→ Task to complete: Reproduce the crosscut sled thread between "## rad457 (Jun" and "(Jun 29, 2019)", inclusive, with "thin kerf blade" changed to "full kerf blade".

→ Selection:
# Best diy crosscut sled?



## SMP (Aug 29, 2018)

I need to build a new crosscut sled. Curious what people have found to be the best to build. I know there are a ton of plans and videos out there so would like to see peoples thoughts on what was easy/inexpensive to build that still worked well. Thanks!


----------



## rad457 (Jun 15, 2013)

The one that works for you I have 3 or 4 now but when I thought about using a thin kerf blade with stabilizers discovered all my sled would not work as blade was in different position. The zero clearance inserts would have been wrong as well.


----------



## controlfreak (Jun 29, 2019)

Don't use plywood for the runners. Live and learn. Pretty much as long as it is a perfect 90 deg. your good. Make sure your design has something to make it downright awkward to get your fingers anywhere near where the blade will exit the back of the sled.


----------



## wildwoodbybrianjohns (Aug 22, 2019)

Speaking of wood runners, I use oak mainly, and make it a habit now to NOT glue them, only screw them to the sled, and use double-sided tape to fix temporarily. Seemed to me that when I used glue my perfect fitting runners swelled ever so slightly and became not perfectly fitting runners.

I have seen a youtube or two of guys cutting runners out of plastic cutting boards and thought that was a good idea if humidity is going to be problem. Havent tried it myself.


----------



## Redoak49 (Dec 15, 2012)

Build the cross cut sled for your usage.

Mine are small about 12" x 1 8" and I use the Incra Miter Slider. Wood is 3 /4" Baltic Birch and hardwood. I generally use mine for smaller items and pieces. I also have a couple different ones.


----------



## DaveMills (Jan 17, 2020)

I use two crosscut sleds, often. One is very light and only on the left side of the blade. Short cutoffs are easy with this, since there's no need to support the offcut side of the board. And the sled is very light to just grab and go. I can also easily cut a diagonal on it, as the right edge of the sled was cut off with the blade, so I can just line up a board on that edge and cut (I'm not talking "perfect miters" here).

→ Data extract:
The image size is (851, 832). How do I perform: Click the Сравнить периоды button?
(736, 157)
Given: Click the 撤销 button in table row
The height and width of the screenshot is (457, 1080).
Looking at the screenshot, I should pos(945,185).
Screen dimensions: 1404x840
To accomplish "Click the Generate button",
...
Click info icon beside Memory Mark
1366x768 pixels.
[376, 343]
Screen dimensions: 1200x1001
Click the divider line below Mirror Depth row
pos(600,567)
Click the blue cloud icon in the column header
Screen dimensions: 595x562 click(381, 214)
* * *
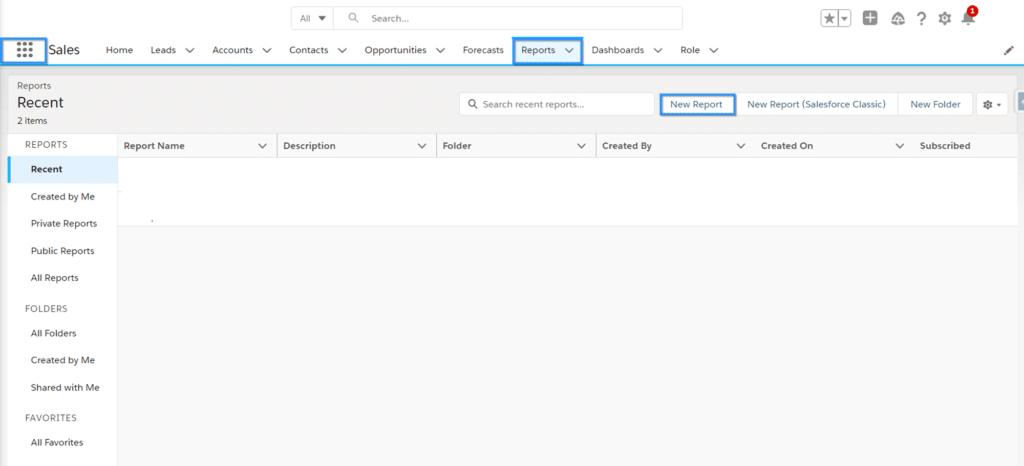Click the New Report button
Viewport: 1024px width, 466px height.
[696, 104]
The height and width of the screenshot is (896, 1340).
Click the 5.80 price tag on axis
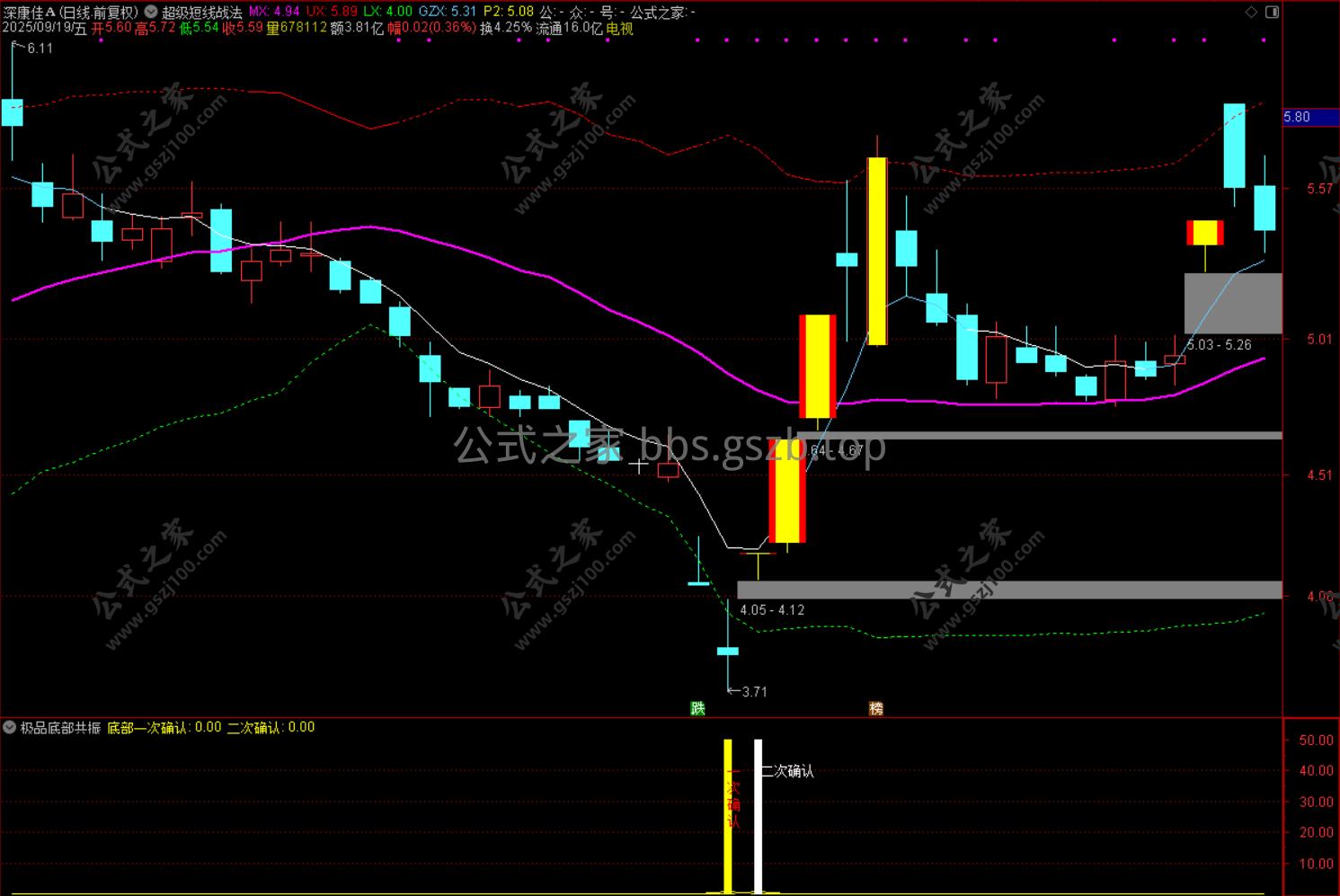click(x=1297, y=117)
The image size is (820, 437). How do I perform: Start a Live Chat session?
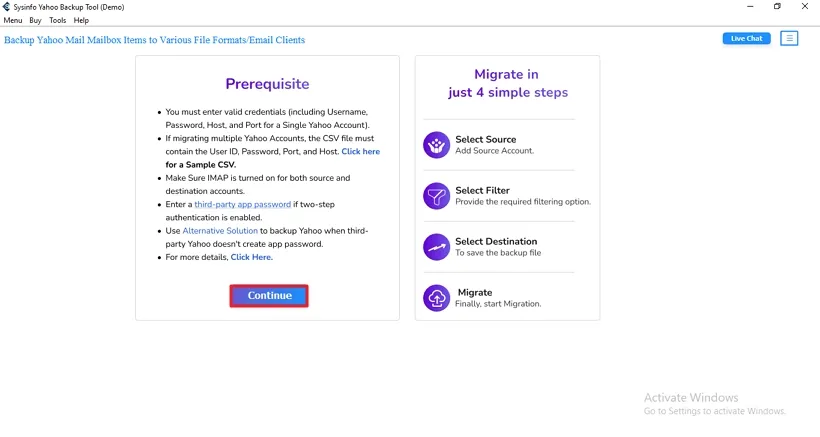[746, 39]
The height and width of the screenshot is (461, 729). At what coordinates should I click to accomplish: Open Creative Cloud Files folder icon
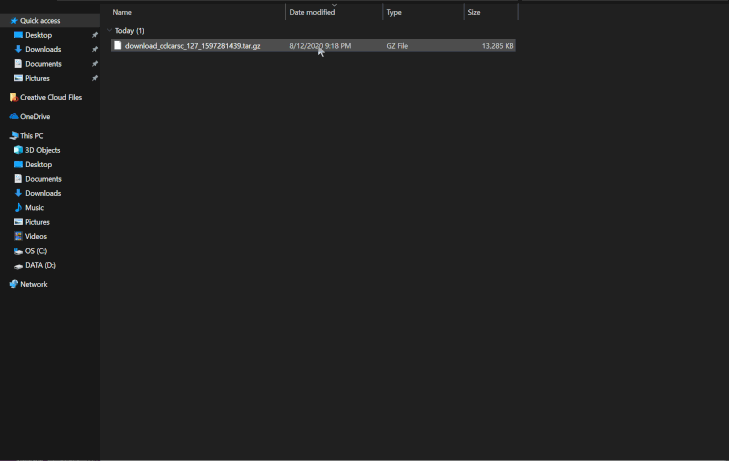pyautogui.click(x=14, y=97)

→ Written response:
## rad457 (Jun 15, 2013)

The one that works for you I have 3 or 4 now but when I thought about using a full kerf blade with stabilizers discovered all my sled would not work as blade was in different position. The zero clearance inserts would have been wrong as well.


----------



## controlfreak (Jun 29, 2019)